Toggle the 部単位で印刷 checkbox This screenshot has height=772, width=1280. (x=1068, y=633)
---
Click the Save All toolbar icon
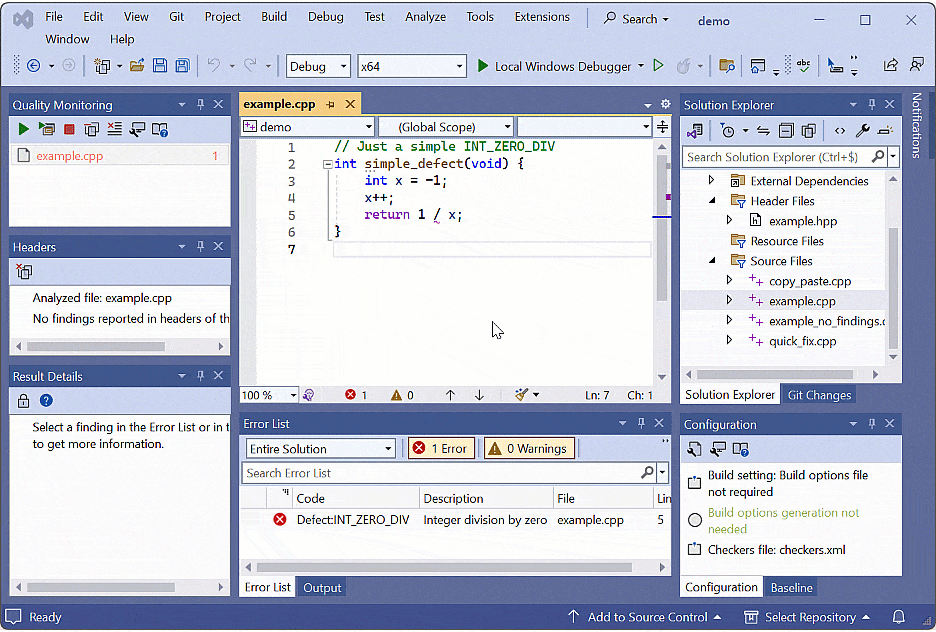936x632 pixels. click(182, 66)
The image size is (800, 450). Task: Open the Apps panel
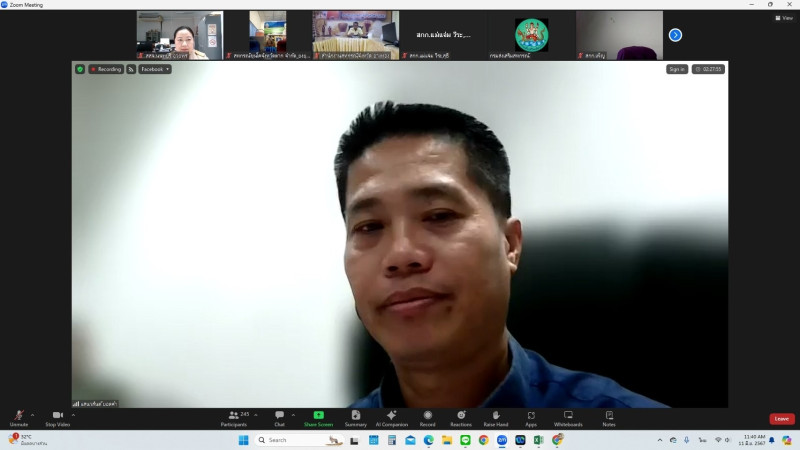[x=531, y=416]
--
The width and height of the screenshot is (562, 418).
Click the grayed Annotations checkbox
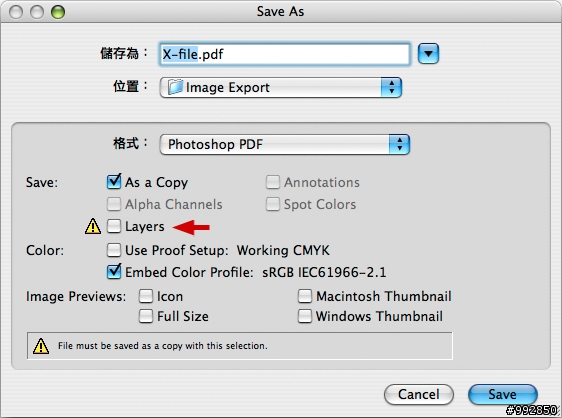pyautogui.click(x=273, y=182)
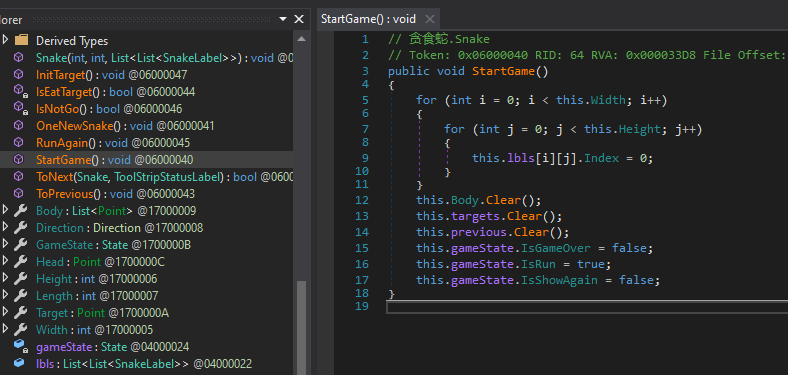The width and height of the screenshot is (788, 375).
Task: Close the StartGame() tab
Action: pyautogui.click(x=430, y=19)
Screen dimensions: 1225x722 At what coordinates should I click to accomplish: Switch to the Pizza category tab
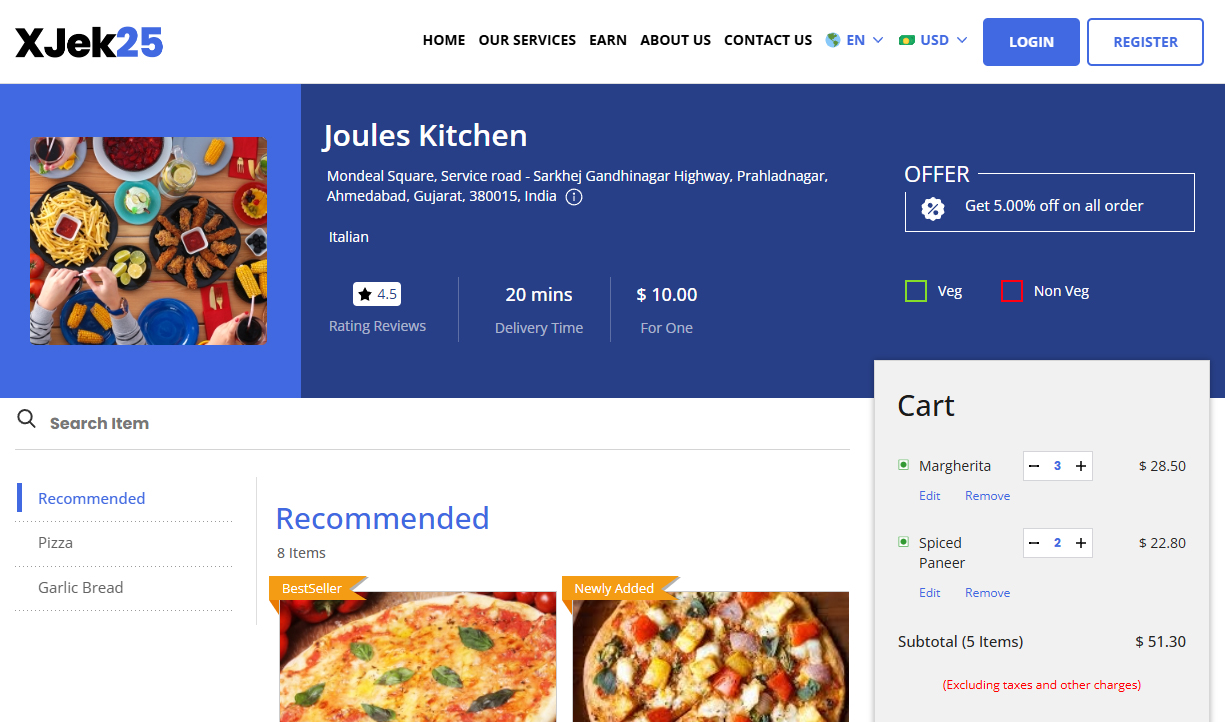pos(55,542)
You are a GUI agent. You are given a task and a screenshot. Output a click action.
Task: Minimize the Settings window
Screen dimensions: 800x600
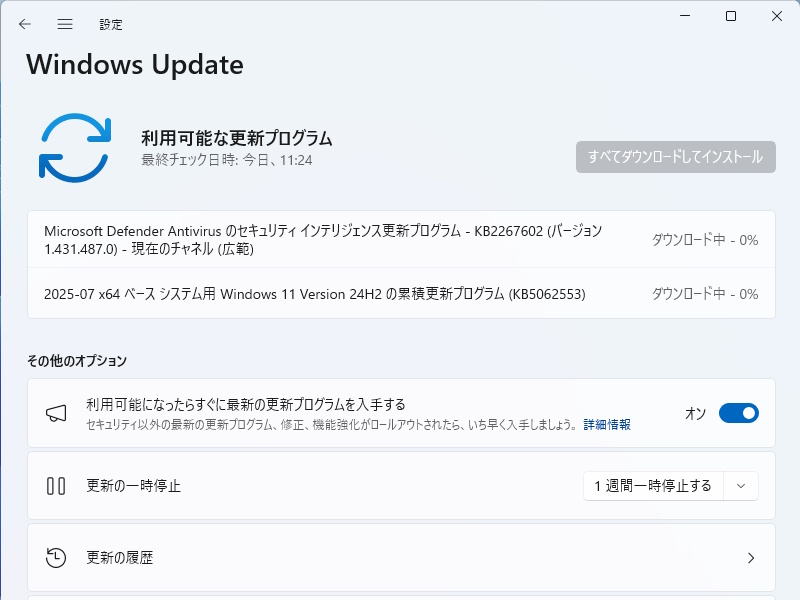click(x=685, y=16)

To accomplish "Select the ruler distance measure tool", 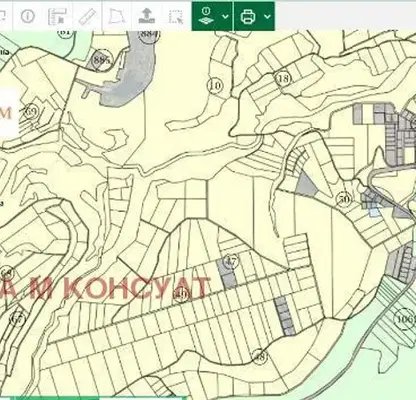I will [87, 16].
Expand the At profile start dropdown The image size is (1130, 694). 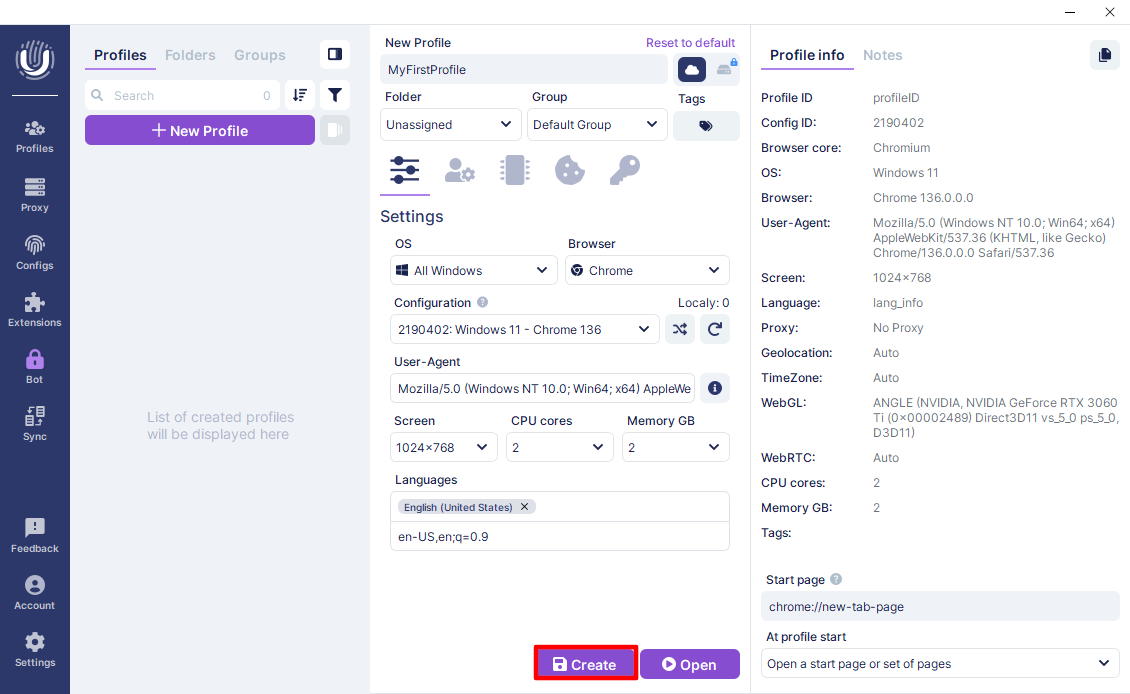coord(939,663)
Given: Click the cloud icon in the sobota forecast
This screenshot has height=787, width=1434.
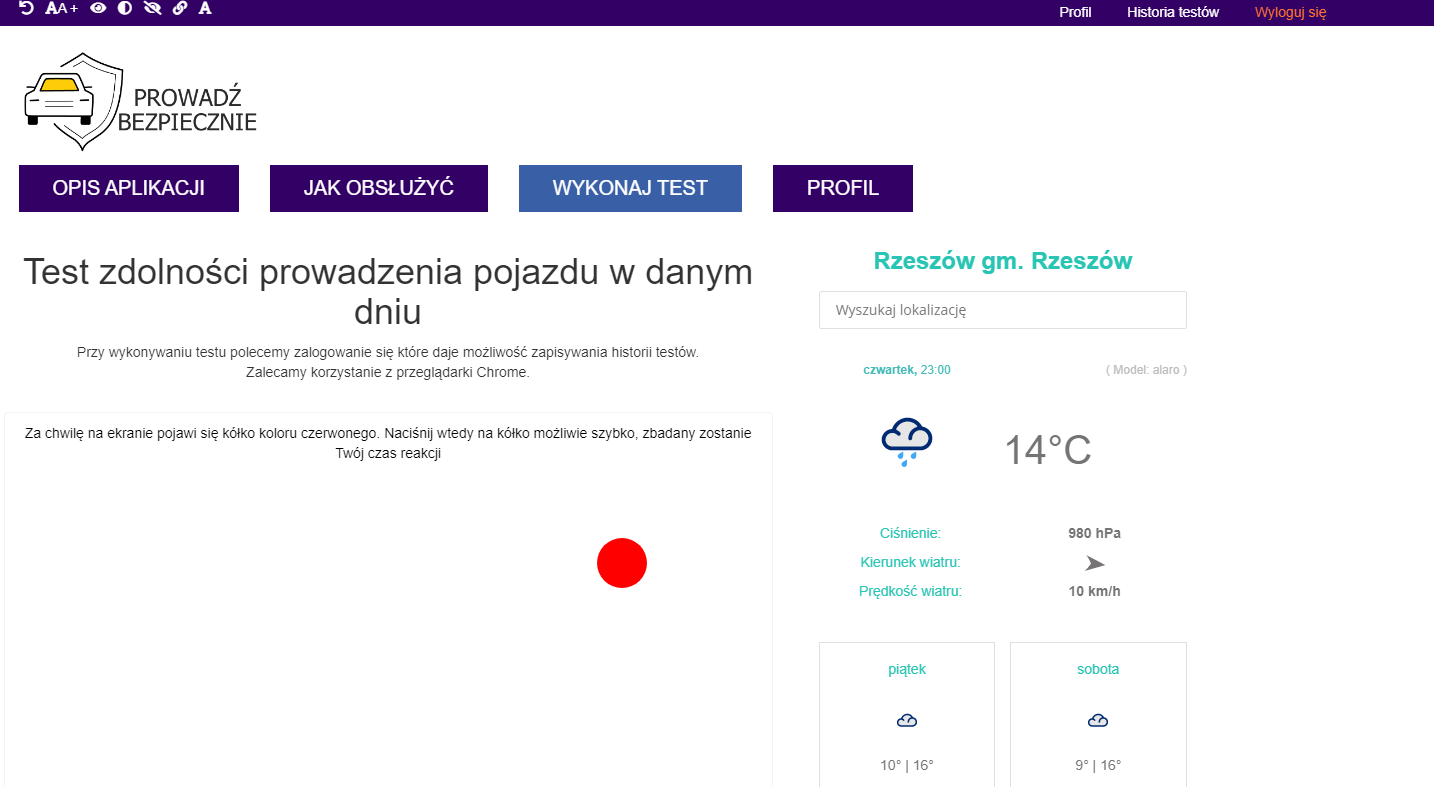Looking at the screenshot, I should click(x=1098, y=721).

**TASK STATEMENT:** From the listing above, repeat only the lines between the line containing "Screen dimensions: 1225x722" and the line containing "Task: Minimize the Settings window", those two included. Pictures are not part of the copy.

**ANSWER TO THIS PROBLEM:**
Screen dimensions: 1225x722 At what coordinates should I click to accomplish: Switch to the Pizza category tab
pos(55,542)
You are a GUI agent. You are given a task and a screenshot. Output a click action.
Task: Minimize the Settings window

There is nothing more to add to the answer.